Выбрать главу

Мало того, в «Бесах» имеется еще один, на первый взгляд почти парадоксальный мотив, без внимания к которому будет не только неполно понимание, но и утратится своеобразие этого стихотворения. В «Божественной комедии» стоны, рыдания, жалобные песни гонимых адским вихрем грешных теней, рассказ одной из них — Франчески — о своей злосчастной судьбе вызывают такое сожаление у автора, так потрясают его, что он теряет сознание, как мертвец падает на землю. В стихотворении Пушкина мрачное, безотрадное созерцание получает своего рода космический размах, приобретает характер некоего всеохватывающего философского символа (не следует обязательно связывать это слово с литературным направлением символизма: символ, как высшая ступень художественного обобщения, принадлежность многих великих произведений искусства самых различных направлений). Все сущее предстает как некий вихрь мировой бессмыслицы. Сами злые духи, сбивающие с пути путников, совсем не рады успеху своей бесовской игры. Кружащиеся «в беспредельной вышине», уносимые этим вихрем неведомо зачем, неведомо куда, они страдают и сами. И именно их жалобное пение, их визг и вой сообщают концовке стихотворения особые «надрывные» интонации, подобных которым мы не встретим ни в каком другом произведении Пушкина.
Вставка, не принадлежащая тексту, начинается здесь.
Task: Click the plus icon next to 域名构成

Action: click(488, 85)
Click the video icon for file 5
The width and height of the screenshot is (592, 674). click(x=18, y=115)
Во время своей закавказской поездки, в лагере на высотах Саган-лу (место действия «Делибаша»), Пушкин встретился с курдами, принадлежавшими к секте «язидов» («езидов»), «слывущих на Востоке дьяволопоклонниками», и, заинтересованный этим, постарался «узнать у их начальника правду об их вероисповедании». «На мои вопросы отвечал он, — рассказывает Пушкин, — что молва будто бы язиды поклоняются сатане, есть пустая баснь; что они веруют в единого бога; что по их закону проклинать дьявола, правда, почитается неприличным и неблагородным, ибо он теперь несчастлив, но со временем может быть прощен, ибо нельзя положить пределов милосердию Аллаха». В словах «язида» Пушкину явно почувствовались некие симпатичные ему гуманистические ноты. «Это объяснение меня успокоило, — добавляет он. — Я очень рад был за язидов, что они сатане не поклоняются; и заблуждения их показались мне уже гораздо простительнее» (VIII, 468). Жаль стало своих «бесов» и поэту. Видимо, в связи с возможными цензурными затруднениями Пушкин даже придал было своему стихотворению заглавие или подзаголовок «Шалость». Но для шалости оно было слишком серьезно, а этого серьезного цензор, видимо, не уловил, и «Бесы» были напечатаны под одним первоначальным заглавием. Надрывную музыку «Бесов» услышал Достоевский, при всей произвольности данной им интерпретации. «Щемящие ноты» — «чувство щемящей жалости к судьбе этих призрачных существ» — чутко уловил и Гершензон, дав, однако, «Бесам» узкобиографическое истолкование.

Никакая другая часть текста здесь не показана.